_Provided entries:_
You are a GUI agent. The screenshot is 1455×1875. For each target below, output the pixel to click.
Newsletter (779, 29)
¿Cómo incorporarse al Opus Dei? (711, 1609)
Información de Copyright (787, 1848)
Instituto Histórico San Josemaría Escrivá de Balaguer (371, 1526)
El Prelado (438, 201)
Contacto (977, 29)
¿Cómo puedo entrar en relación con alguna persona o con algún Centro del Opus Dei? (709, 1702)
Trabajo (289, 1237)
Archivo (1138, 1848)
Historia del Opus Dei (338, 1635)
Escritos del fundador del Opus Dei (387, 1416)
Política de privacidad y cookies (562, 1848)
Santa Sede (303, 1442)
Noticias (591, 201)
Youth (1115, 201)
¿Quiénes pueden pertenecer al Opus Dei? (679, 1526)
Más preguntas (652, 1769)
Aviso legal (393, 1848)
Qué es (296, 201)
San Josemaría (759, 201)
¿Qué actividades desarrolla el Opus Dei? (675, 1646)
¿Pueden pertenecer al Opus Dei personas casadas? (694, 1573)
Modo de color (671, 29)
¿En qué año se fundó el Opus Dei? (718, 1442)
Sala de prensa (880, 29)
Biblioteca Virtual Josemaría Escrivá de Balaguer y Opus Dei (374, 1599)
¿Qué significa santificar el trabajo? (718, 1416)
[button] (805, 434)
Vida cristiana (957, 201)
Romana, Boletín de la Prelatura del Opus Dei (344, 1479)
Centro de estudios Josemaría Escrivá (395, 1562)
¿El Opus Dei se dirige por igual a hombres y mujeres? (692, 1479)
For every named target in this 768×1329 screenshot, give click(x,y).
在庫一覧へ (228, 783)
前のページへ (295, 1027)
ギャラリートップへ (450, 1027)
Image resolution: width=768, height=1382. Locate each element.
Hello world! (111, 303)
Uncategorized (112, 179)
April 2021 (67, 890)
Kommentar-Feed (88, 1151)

_What to produce:_
Given the records above, restate word for word only the lines starting at the one with "San Josemaría (759, 201)" and ending at the one with "Hello world! (111, 303)".

_Output for this exercise:_
San Josemaría (759, 201)
¿Qué actividades desarrolla el Opus Dei? (675, 1646)
¿Pueden pertenecer al Opus Dei personas casadas? (694, 1573)
Modo de color (671, 29)
¿En qué año se fundó el Opus Dei? (718, 1442)
Sala de prensa (880, 29)
Biblioteca Virtual Josemaría Escrivá de Balaguer y Opus Dei (374, 1599)
¿Qué significa santificar el trabajo? (718, 1416)
[button] (805, 434)
Vida cristiana (957, 201)
Romana, Boletín de la Prelatura del Opus Dei (344, 1479)
Centro de estudios Josemaría Escrivá (395, 1562)
¿El Opus Dei se dirige por igual a hombres y mujeres? (692, 1479)
For every named target in this 768×1329 screenshot, give click(x,y).
在庫一覧へ (228, 783)
前のページへ (295, 1027)
ギャラリートップへ (450, 1027)
Image resolution: width=768, height=1382. Locate each element.
Hello world! (111, 303)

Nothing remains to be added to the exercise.